- [What the task asks]:
Please pick out every line in the records below that contains the string "width", matching case exactly, and copy each one.

- [Data in this exercise]:
+ + + + +

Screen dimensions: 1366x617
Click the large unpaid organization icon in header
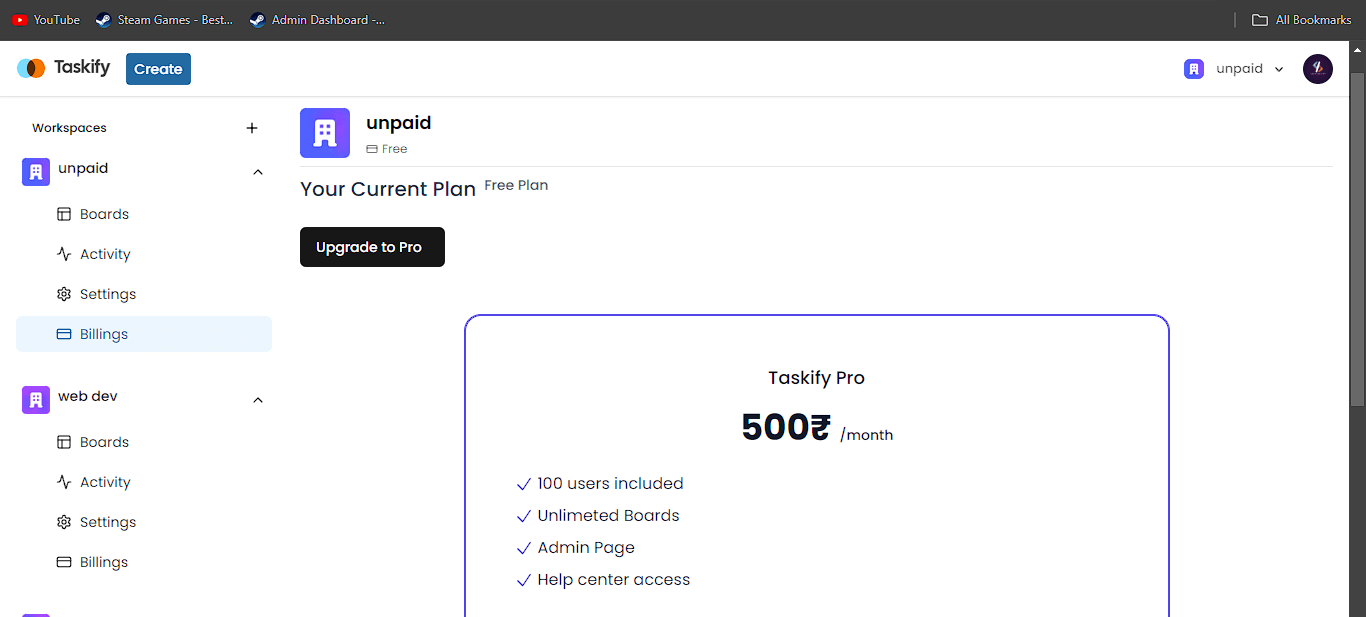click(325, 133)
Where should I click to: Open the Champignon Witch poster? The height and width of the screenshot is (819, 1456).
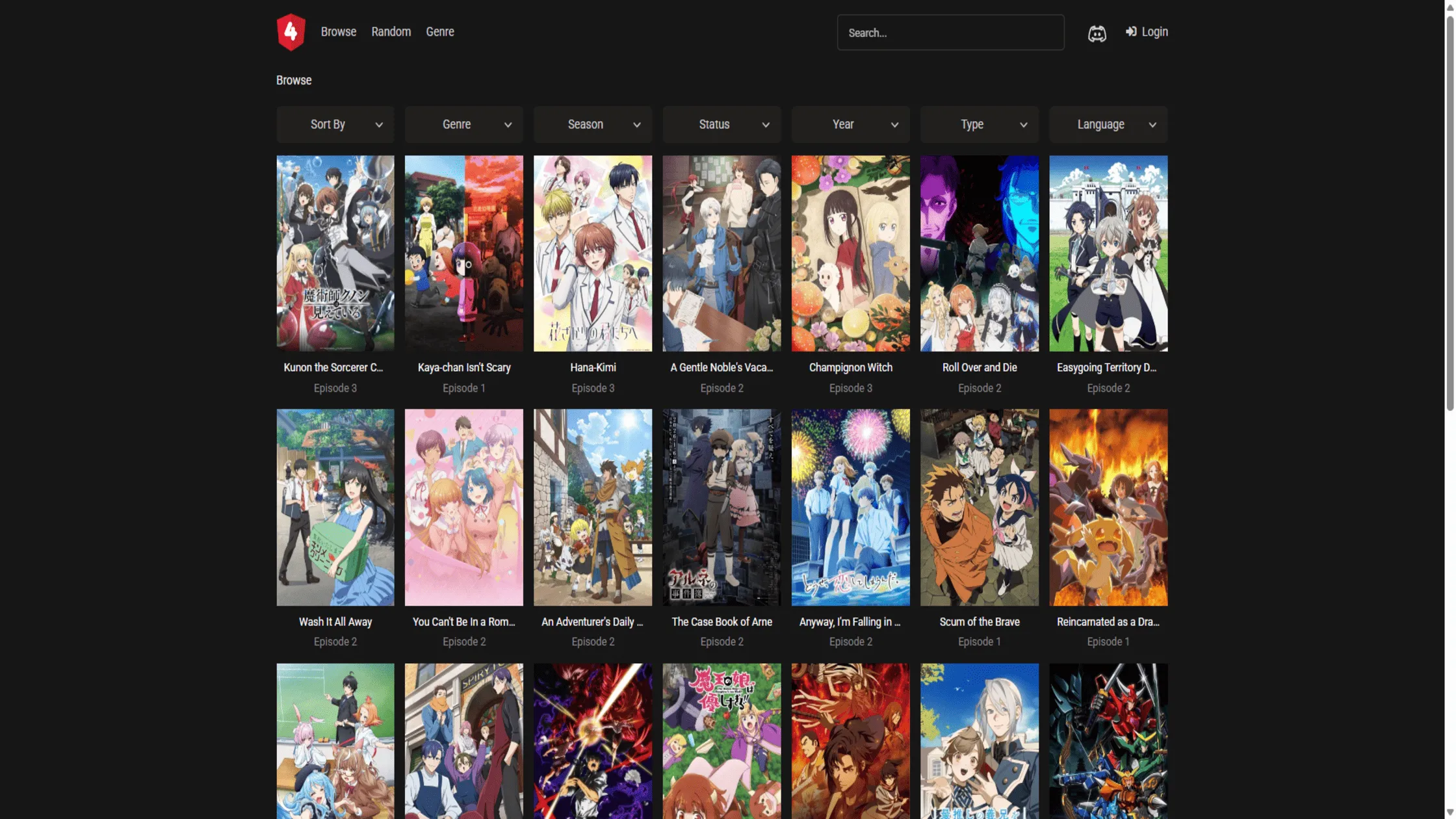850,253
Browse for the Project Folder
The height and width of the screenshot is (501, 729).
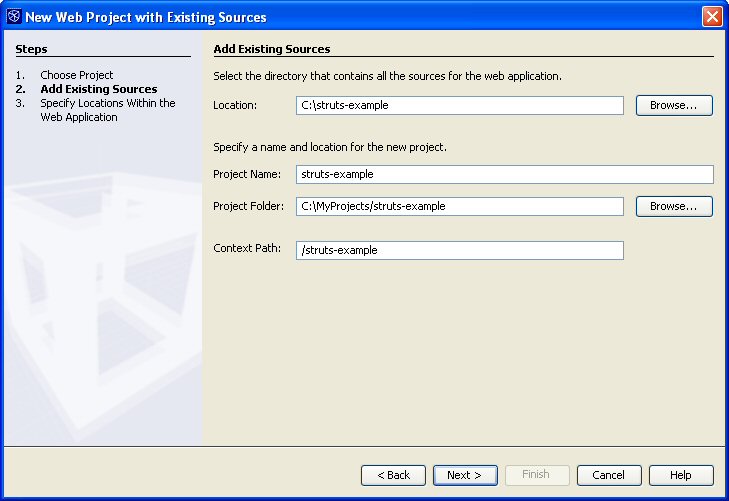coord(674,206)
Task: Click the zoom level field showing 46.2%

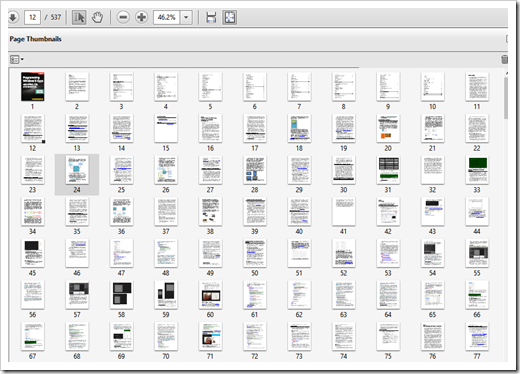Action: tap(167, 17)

+ + + + +

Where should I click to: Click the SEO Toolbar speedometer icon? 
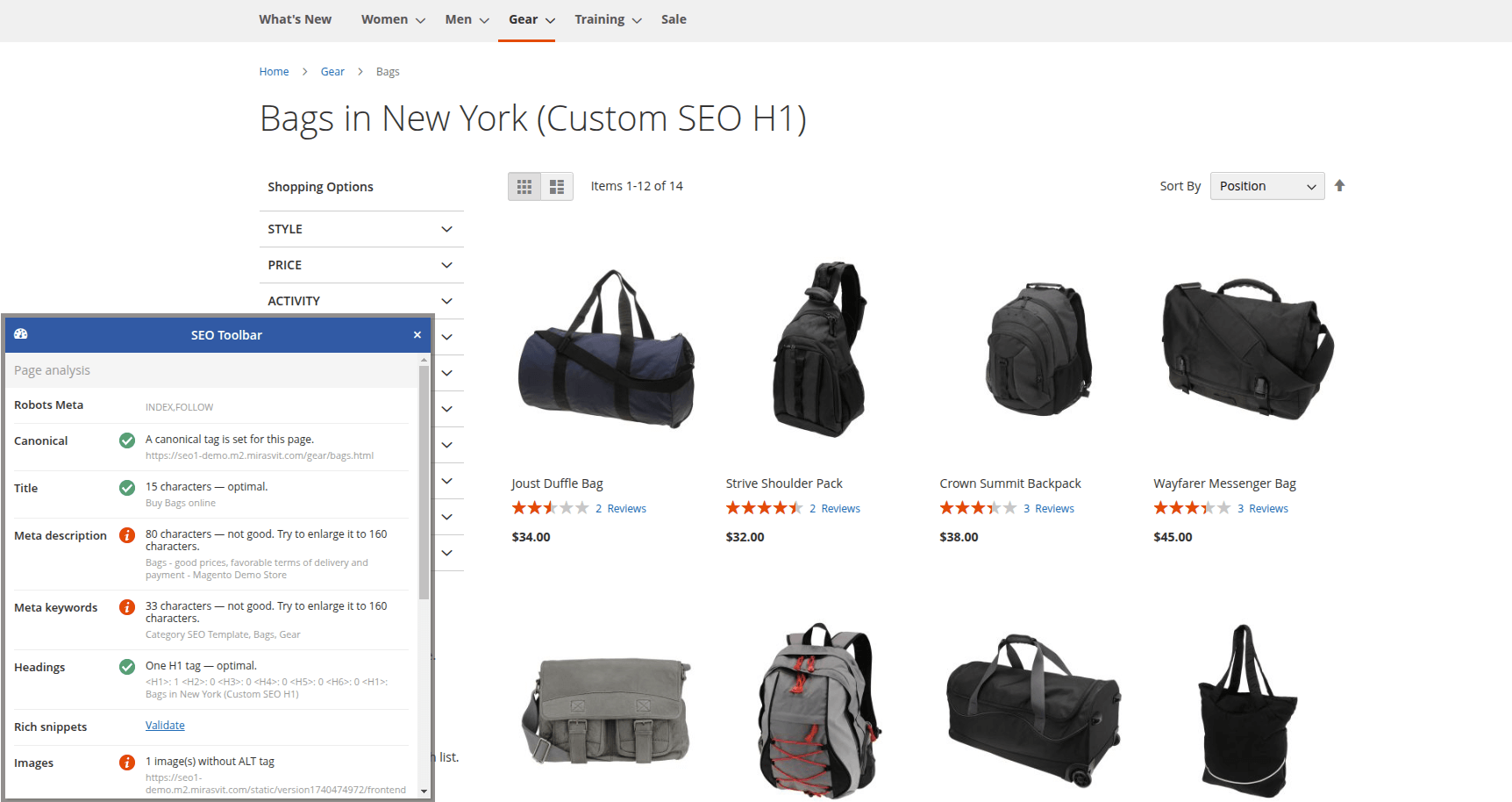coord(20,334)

+ + + + +

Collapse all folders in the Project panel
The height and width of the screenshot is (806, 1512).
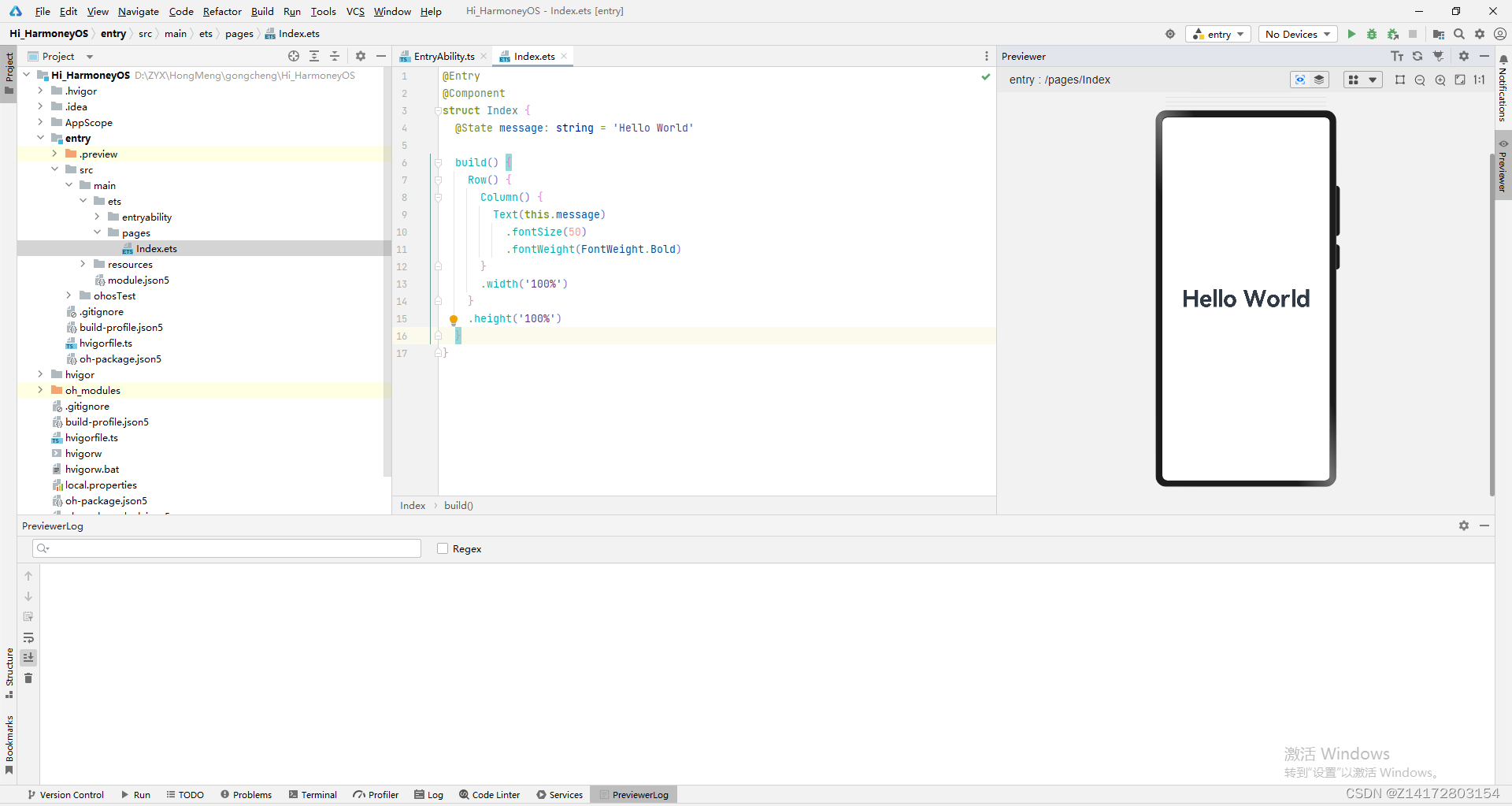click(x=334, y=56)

+ + + + +

- [Exercise response]:
Where should I click to: Open the Champignon Witch poster? The height and width of the screenshot is (819, 1456).
The height and width of the screenshot is (501, 729).
The height and width of the screenshot is (806, 1512).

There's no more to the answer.